Much of this is for show, though.  Under the new University Advancement Fee (which is of questionable legality), the university administration no longer needs student referendum approval to increase fees.  They can hike your fee bill on a whim, without any affirmative vote on your part.

And even if a student referendum was still required, once the fee is increased, the funds can be used for anything.  There is no guarantee that the university administration will use the money for its advertised purpose, and once the project is paid for, they will still keep collecting that same fee revenue (pet projects, anyone?).

So it is important to realize that when voting in any student referendum relating to fees, you are NOT voting on whether you want the proposed project to occur; instead, you are voting only on whether you want to pay more student fees or not.

With both a poll and a referendum showing that students are overwhelmingly against a permanent increase in student fees, the view of the students is clear: The fees are too dang high.

But the poll conducted by the Office of the President (which was later discovered to be sent out to all administrators, faculty, and staff as well) showed that students were in support of permanently raising mandatory student fees by a margin of 55% to 45%. Isn’t it curious that two polls conducted by the students, of the students, differ from the poll conducted by President Loftin’s Office?

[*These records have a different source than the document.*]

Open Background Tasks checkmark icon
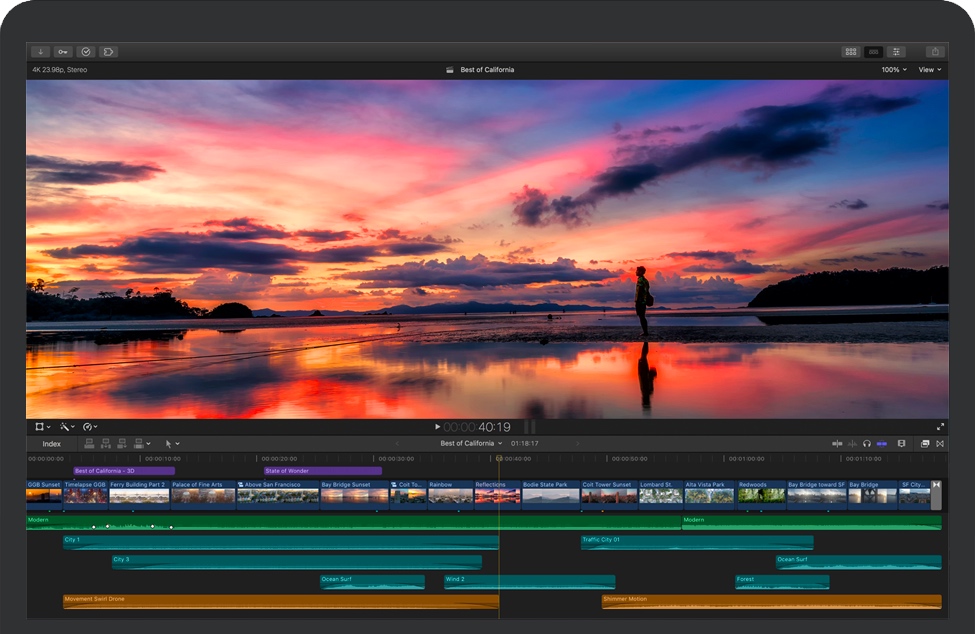(x=86, y=51)
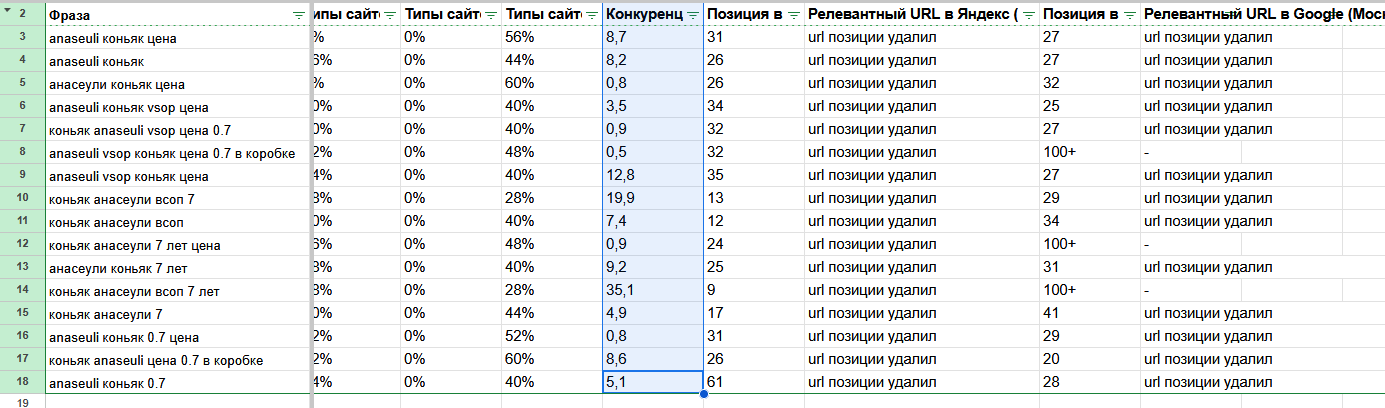Open the filter icon in the Конкуренц header

point(693,15)
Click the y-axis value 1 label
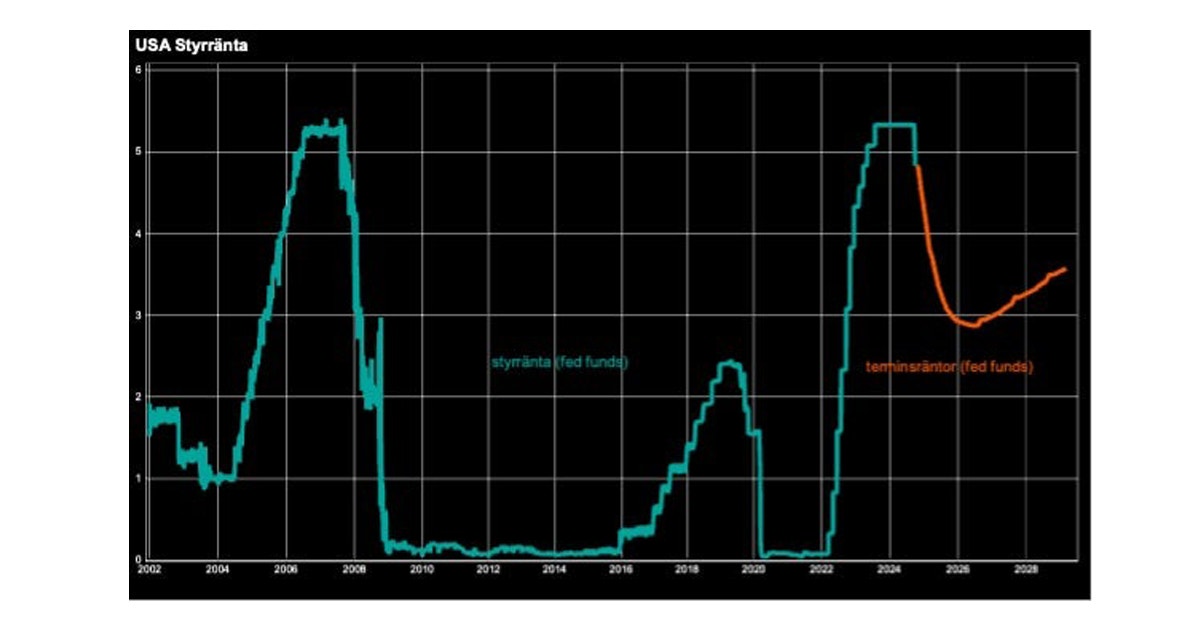This screenshot has height=630, width=1200. coord(139,478)

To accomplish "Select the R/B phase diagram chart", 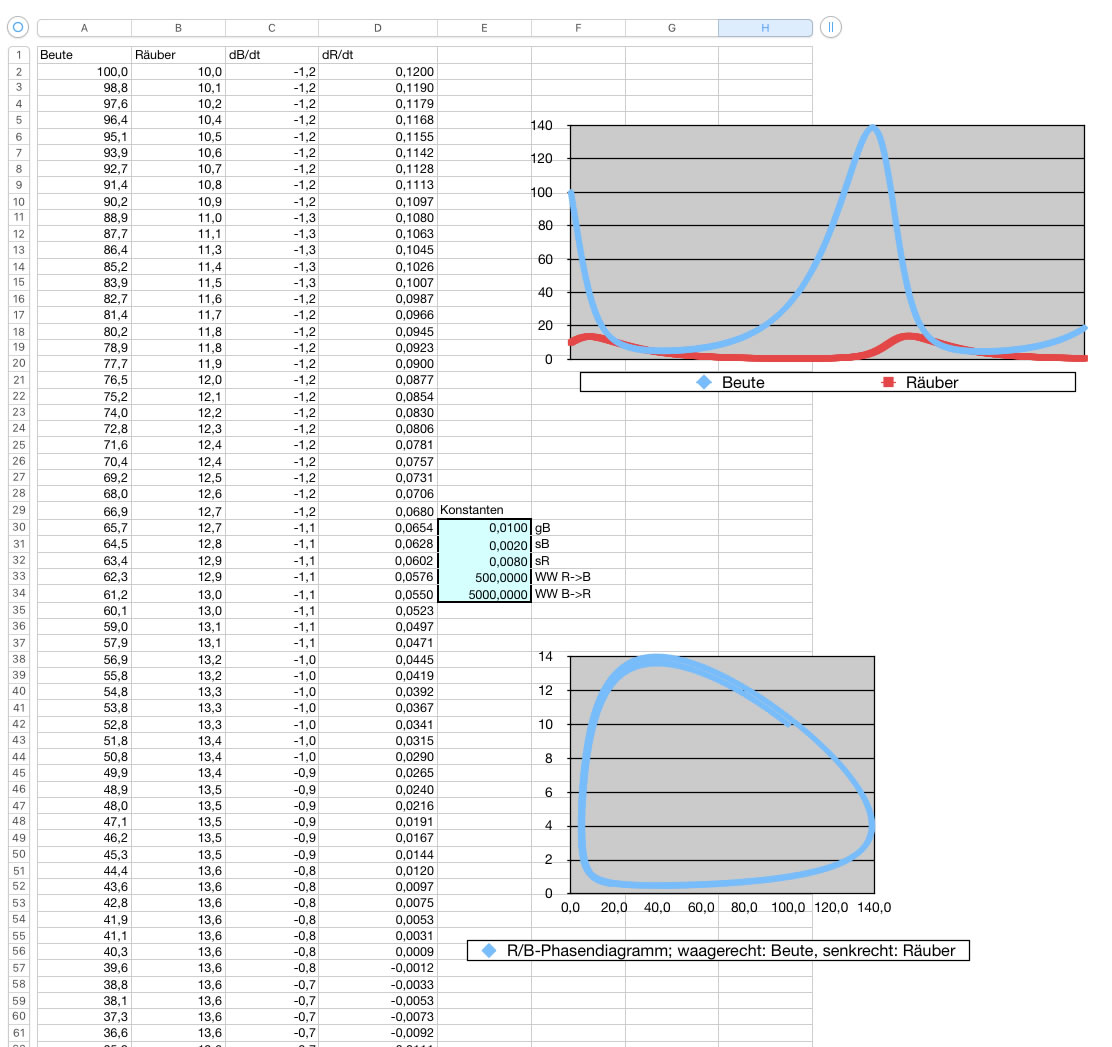I will click(x=721, y=773).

This goes right along with the trend we have seen in the past few years. From a proposed $120/year “Athletic Service Fee” that was struck down in the legislature two years ago, to the new University Advancement Fee (or Student Success Fee as it was initially passed), it is clear the administrators are looking to make a quick buck on the backs of already heavily burdened college students.

But we must remember that just because the university sells a fee one way to the students, there is no guarantee that this new money will be spent on what they said.

The proposed increase of mandatory student fees was sold to the students as a way to pay for a portion of the renovation of Kyle Field. But this is an increase in the UAF, a fee that was specifically created and designed for a lack of accountability and transparency.

We know the athletic department already receives a portion of their funding from student fees. We know there is almost no transparency in this new combination of fees (the UAF), which were previously allocated individually with set caps by the state legislature.

Why is it so hard for administrators to listen to the voice of the students? What is so hard to understand about the fact that students are already burdened with huge financial obligations? Why is it that the university administrators now feel they must indoctrinate as opposed to educate?

Katie_WasteMoneyGrasping the concept that the central purpose of the university is higher education is something that is very hard for some administrators. I picked Texas A&M due to it’s reputation in academics, not athletics. If I were deciding on what to do after high school by which university or group had the best athletic record, I’d ask Gregg Popovich with the San Antonio Spurs for a job.

 The minuscule $25 hike in season ticket prices to help fund this renovation makes the situation even more outrageous. If we are to renovate a football stadium that is enjoyed only by football fans, doesn’t it make sense to ask those who utilize the stadium to help fund it? It is like asking a vegetarian to help purchase your 40 oz Porterhouse steak…ridiculous!

 I would rather all of my mandatory student fees go to further my education. With the new implementation of the UAF, there is no transparency, no accountability, and no guarantee that my money is going where I think it is (assuming I even have a clue where it is going). What is to guarantee that the money raised with the increase in the UAF will actually go to fund the new stadium? Absolutely nothing!

The Texas A&M method for handling fees couldn’t be more divergent from Rick Perry’s philosophy.  Perry is looking into methods so that when the state is running a surplus, a refund would be given back to the taxpayers, who ultimately were overcharged for their government services.

At Texas A&M, the opposite is true.  We know that the university is sitting on a huge reserve of cash, on the order of $100 million just in the UAF, so why is it necessary to raise the fee? Why not lower the fees for the following year? The Rick Perry method would be to cut students refund checks.  Instead, the university administration asks for even more.

Why don’t they issue refunds or lower fees charged in excess?  Instead of being upfront, honest, and transparent about the university’s financial situation, especially regarding student fees, the university administrators would rather be hogs at the feed trough, sucking up every last dollar they can get their snouts on.

Students might be more willing to voluntary donate to the Kyle Field renovation if they felt the administration was being a good steward with their precious college funds.  Students might be willing to pay more for a sports pass if education was the primary focus of the tuition and fees they pay.

What is hard to grasp about students being on tight budgets? Why is the university sitting on huge reserves while asking students to empty their pockets to fund non-academic projects?

My only hope is that all of the students see the light, and that we can reform higher education to better fulfill the educational mission of the university. It’s time to return to the basics. Let’s return to our land grant mission. Let’s show the country what the 12th Man is really all about.